The standard assesses penalties for high-carbon fuels. Mr. Oliver wants the EU to revamp the existing proposal to reduce the difference in how it would treat oil sands producers versus other sources of oil.

While Ottawa's objections were once based on fear of a negative precedent that could migrate to this side of the Atlantic, it is now clear the proposal could have tangible impacts on the North American crude market. Canadian producers and U.S. refiners increasingly see Europe as an attractive export destination – both for crude from Canada if a west-to-east pipeline gets built, and for petroleum products made from Alberta bitumen refined in the U.S. Gulf Coast.

A study being released Wednesday by the Brussels-based group Transport & Environment concludes that the directive would drive down Canadian prices by reducing the global market for products derived from oil-sands bitumen.

The fuel quality directive (FDQ) would provide "a powerful incentive to shift investment away from ultra-high-carbon feedstocks to lower-carbon ones, with significant ensuing environmental benefits," the report said. It estimated the lower oil sands production would result in a reduction of 19 million tonnes of carbon dioxide a year, the equivalent of taking seven million cars a year off Europeans roads.

But Natural Resources Canada noted Tuesday that California has released its own low-carbon fuel report listing several widely traded crude types, including those from Nigeria, Russia, Venezuela and Angola, that produce greenhouse gas (GHG) emissions well above the European standard for "conventional fuels" under which they will fall.

The transatlantic market has shifted dramatically in recent years as European refiners can't keep up with demand for diesel. Refiners on the U.S. Gulf Coast have increased exports of diesel to the continent, despite the economic malaise that has gripped the European economy. In the last five years, American exports of petroleum products, primarily from the Gulf Coast, have more than doubled, with the main destinations being Europe and South America.

The Transport & Environment report notes that increasing volumes of Canadian bitumen are reaching the Gulf Coast, and that the stream will become a river if the proposed Keystone XL pipeline is built. But if customers face higher environmental levies in key markets, they will look for lower-carbon sources to process, it concludes.

The report notes TransCanada Corp.'s proposal to construct a west-to-east pipeline that could result in the export of oil sands crude to Atlantic basin markets. While European refiners aren't equipped to process the diluted bitumen that is refined in the U.S., they could import the synthetic oil that is produced by upgraders in Alberta.

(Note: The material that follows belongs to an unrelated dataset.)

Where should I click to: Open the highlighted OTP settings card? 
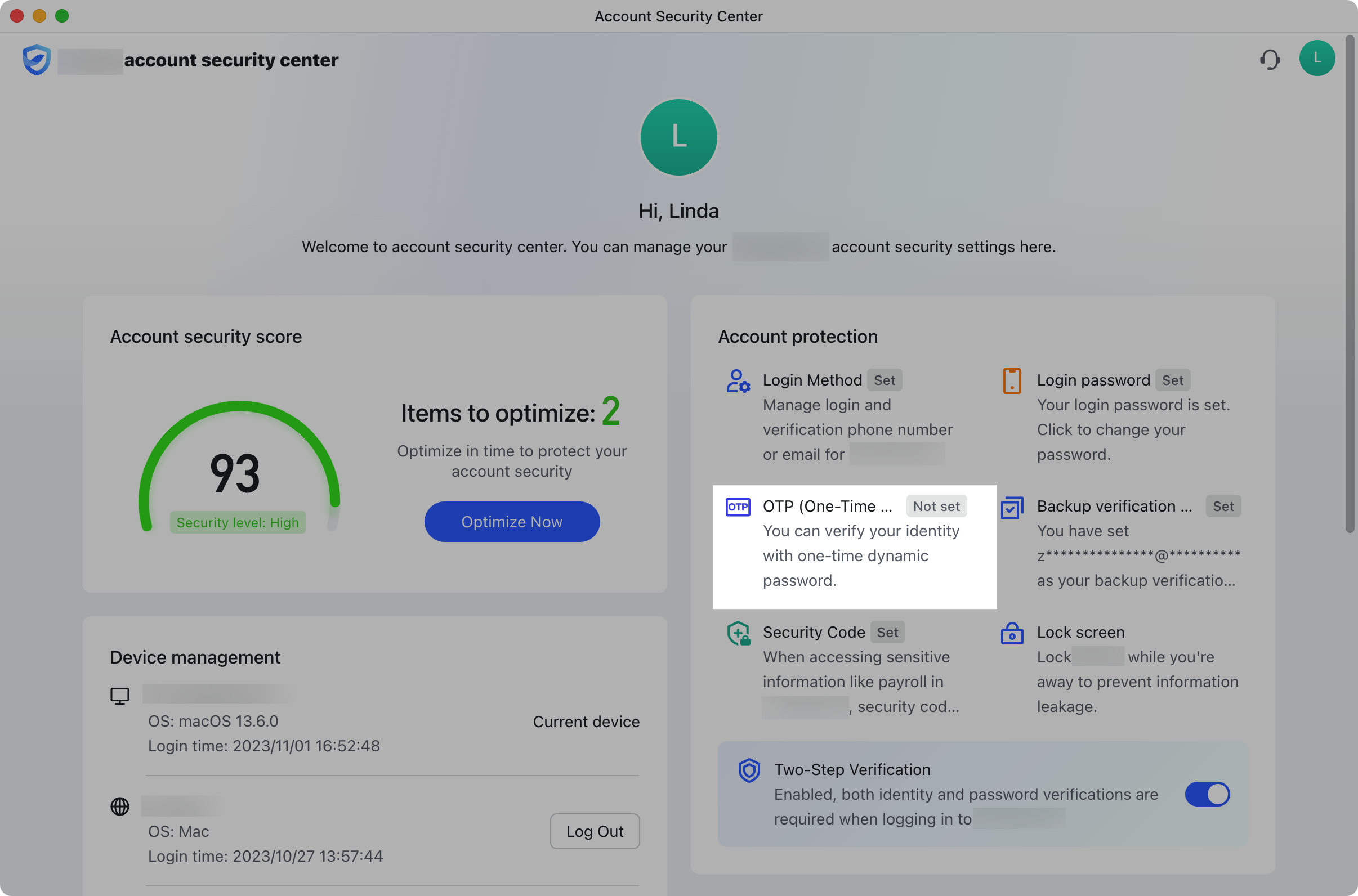click(x=854, y=546)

In a conference call from Paris on Monday, Mr. Oliver vowed to keep up Canada's lobbying effort to change the proposal, which is undergoing further study and may be headed for a vote by EU environment ministers this fall.

"We do not object to real tangible measures to reduce GHG emissions for transportation fuels," he said. "We do object to the discriminatory treatment currently contemplated in the FQD, singling out oil-sands-derived fuels without scientific justification."

Canada argues that the proposal from the European Commission sets GHG values only for bitumen and conventional oil, based on averages that overstate the difference between, for example, Saudi heavy crude and Alberta diluted bitumen.

Transport & Environment fuels manager Nusa Urbancic accused the Canadian government of spreading false information about the proposed standard that, she said, does a better job assessing emissions from competing crude sources than Ottawa claims.